» **EXERCISE DIRECTIONS**
Some of the lines below need repeating. Reproduce exactly those between the lines holding "Injectables (33) (274, 1580)" and "You are a GUI agent. The screenshot is 375×1304.", inclusive.

Stored records
━━━━━━━━━━━━━━━━

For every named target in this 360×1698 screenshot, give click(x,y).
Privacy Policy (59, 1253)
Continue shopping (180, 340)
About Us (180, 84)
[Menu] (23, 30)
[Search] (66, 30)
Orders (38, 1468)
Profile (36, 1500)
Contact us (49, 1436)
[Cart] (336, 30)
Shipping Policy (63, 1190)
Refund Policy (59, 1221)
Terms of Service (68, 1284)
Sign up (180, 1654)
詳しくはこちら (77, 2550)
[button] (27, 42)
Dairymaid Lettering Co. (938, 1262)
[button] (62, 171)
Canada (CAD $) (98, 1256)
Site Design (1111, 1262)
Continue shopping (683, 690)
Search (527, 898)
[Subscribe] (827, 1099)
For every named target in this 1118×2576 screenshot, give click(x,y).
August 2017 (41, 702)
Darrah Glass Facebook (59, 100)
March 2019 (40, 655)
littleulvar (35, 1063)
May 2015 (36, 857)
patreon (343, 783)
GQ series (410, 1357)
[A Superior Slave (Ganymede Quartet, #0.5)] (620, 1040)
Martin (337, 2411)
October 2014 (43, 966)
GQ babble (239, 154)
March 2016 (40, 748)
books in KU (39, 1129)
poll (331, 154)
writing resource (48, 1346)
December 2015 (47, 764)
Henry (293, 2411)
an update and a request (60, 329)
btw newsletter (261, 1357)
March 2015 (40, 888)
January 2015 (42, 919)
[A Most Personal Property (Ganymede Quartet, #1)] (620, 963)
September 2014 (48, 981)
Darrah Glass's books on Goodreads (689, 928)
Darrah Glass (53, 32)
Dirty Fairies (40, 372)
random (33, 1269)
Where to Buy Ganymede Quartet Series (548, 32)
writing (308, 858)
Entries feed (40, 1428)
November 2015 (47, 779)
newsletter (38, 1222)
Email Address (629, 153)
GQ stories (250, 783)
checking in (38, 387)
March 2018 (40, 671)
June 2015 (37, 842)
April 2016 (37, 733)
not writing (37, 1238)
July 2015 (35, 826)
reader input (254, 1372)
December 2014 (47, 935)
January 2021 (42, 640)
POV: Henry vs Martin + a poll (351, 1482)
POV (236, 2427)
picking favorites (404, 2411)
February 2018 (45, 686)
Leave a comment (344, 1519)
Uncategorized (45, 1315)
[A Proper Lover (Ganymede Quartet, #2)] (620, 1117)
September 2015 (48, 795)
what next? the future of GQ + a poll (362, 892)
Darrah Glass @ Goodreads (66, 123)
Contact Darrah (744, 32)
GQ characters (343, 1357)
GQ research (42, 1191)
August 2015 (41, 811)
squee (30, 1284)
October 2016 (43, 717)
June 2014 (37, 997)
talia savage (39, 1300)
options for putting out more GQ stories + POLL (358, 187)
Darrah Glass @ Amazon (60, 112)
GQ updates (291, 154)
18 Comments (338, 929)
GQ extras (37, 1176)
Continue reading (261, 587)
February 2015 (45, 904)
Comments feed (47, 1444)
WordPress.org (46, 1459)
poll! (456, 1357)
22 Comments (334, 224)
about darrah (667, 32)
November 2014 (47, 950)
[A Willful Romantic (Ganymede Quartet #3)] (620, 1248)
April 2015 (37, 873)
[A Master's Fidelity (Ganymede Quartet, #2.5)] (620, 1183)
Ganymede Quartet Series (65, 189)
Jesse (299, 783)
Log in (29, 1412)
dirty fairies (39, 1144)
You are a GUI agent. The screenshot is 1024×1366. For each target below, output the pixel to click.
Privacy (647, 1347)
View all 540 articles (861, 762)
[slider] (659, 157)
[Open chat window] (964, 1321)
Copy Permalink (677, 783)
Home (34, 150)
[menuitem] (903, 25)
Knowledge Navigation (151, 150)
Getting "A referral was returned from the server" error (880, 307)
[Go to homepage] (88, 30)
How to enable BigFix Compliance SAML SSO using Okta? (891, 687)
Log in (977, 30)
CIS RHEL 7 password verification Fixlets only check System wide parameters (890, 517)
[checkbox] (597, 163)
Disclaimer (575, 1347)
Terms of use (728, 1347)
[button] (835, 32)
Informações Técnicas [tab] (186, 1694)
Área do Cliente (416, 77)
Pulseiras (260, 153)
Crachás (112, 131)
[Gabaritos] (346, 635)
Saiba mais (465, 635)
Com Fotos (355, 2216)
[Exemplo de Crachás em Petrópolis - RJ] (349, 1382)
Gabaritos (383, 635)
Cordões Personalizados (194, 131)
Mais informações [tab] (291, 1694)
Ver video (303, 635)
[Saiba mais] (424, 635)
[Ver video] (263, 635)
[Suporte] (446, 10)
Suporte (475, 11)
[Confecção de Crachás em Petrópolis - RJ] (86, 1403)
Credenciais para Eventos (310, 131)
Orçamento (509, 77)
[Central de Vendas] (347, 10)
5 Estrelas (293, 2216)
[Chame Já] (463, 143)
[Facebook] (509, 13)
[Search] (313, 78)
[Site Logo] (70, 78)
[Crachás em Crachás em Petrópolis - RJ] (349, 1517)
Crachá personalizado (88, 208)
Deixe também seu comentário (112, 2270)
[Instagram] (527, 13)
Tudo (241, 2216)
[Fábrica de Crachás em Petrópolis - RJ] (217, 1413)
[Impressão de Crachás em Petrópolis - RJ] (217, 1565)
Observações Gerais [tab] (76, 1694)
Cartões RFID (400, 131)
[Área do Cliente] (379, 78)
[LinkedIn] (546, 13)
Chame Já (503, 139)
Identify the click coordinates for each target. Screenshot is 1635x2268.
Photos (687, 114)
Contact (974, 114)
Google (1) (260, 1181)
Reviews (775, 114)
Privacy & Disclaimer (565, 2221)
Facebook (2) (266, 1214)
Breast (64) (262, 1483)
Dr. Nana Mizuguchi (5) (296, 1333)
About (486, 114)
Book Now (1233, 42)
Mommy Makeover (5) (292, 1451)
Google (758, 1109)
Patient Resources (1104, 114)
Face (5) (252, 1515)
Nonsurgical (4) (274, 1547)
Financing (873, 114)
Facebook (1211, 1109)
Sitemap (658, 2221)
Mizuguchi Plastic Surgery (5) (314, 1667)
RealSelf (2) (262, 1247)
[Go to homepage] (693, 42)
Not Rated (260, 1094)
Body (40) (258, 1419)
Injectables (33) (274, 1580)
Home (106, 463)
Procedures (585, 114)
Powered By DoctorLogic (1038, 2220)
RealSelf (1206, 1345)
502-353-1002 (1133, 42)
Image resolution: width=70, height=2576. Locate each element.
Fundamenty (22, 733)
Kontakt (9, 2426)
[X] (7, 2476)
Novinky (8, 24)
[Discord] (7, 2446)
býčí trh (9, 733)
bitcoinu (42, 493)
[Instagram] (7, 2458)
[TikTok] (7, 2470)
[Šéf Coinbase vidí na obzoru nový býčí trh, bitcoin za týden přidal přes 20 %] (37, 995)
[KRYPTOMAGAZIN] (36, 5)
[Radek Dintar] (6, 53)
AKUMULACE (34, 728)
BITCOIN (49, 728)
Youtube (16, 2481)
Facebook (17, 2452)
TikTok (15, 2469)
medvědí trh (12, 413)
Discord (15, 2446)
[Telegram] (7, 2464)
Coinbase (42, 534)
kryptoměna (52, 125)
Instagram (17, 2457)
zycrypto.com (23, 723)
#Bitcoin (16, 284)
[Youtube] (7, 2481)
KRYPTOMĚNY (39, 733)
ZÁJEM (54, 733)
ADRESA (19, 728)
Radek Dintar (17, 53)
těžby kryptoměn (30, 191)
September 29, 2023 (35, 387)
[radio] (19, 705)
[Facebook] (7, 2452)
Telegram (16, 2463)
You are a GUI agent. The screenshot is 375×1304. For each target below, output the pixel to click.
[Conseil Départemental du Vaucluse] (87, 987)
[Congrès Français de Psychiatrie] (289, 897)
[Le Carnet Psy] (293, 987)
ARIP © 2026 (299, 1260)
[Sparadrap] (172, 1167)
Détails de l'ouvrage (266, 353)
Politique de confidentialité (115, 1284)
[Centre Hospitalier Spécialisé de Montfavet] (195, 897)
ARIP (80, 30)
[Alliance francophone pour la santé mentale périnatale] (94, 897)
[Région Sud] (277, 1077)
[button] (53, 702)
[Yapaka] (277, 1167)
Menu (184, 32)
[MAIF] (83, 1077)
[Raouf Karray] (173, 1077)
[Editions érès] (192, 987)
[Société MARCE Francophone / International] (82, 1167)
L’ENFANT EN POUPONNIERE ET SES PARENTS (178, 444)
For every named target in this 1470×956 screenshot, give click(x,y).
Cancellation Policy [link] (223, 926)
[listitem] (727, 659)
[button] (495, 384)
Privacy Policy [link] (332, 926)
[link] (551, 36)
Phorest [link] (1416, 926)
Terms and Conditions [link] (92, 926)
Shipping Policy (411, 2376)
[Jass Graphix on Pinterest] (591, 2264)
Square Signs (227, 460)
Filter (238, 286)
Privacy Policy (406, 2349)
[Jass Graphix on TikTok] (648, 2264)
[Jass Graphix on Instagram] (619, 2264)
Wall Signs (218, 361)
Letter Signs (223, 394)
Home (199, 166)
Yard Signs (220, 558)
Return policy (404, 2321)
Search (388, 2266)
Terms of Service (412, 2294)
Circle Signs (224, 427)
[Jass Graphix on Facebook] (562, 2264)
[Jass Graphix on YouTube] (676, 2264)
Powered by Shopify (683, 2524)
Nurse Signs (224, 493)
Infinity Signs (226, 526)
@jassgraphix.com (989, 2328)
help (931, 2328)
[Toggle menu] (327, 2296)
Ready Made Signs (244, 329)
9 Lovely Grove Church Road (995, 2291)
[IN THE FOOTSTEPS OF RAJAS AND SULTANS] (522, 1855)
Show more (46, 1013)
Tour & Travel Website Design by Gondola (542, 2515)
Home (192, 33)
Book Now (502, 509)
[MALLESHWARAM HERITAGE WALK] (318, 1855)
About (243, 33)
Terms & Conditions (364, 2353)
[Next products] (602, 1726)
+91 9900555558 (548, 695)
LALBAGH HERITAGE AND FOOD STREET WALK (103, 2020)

━━━━━━━━━━━━━━━━

» **RESULT OF THE EXERCISE**
Injectables (33) (274, 1580)
Home (106, 463)
Procedures (585, 114)
Powered By DoctorLogic (1038, 2220)
RealSelf (1206, 1345)
502-353-1002 (1133, 42)
Image resolution: width=70, height=2576. Locate each element.
Fundamenty (22, 733)
Kontakt (9, 2426)
[X] (7, 2476)
Novinky (8, 24)
[Discord] (7, 2446)
býčí trh (9, 733)
bitcoinu (42, 493)
[Instagram] (7, 2458)
[TikTok] (7, 2470)
[Šéf Coinbase vidí na obzoru nový býčí trh, bitcoin za týden přidal přes 20 %] (37, 995)
[KRYPTOMAGAZIN] (36, 5)
[Radek Dintar] (6, 53)
AKUMULACE (34, 728)
BITCOIN (49, 728)
Youtube (16, 2481)
Facebook (17, 2452)
TikTok (15, 2469)
medvědí trh (12, 413)
Discord (15, 2446)
[Telegram] (7, 2464)
Coinbase (42, 534)
kryptoměna (52, 125)
Instagram (17, 2457)
zycrypto.com (23, 723)
#Bitcoin (16, 284)
[Youtube] (7, 2481)
KRYPTOMĚNY (39, 733)
ZÁJEM (54, 733)
ADRESA (19, 728)
Radek Dintar (17, 53)
těžby kryptoměn (30, 191)
September 29, 2023 (35, 387)
[radio] (19, 705)
[Facebook] (7, 2452)
Telegram (16, 2463)
You are a GUI agent. The screenshot is 375×1304. For each target below, output the pixel to click.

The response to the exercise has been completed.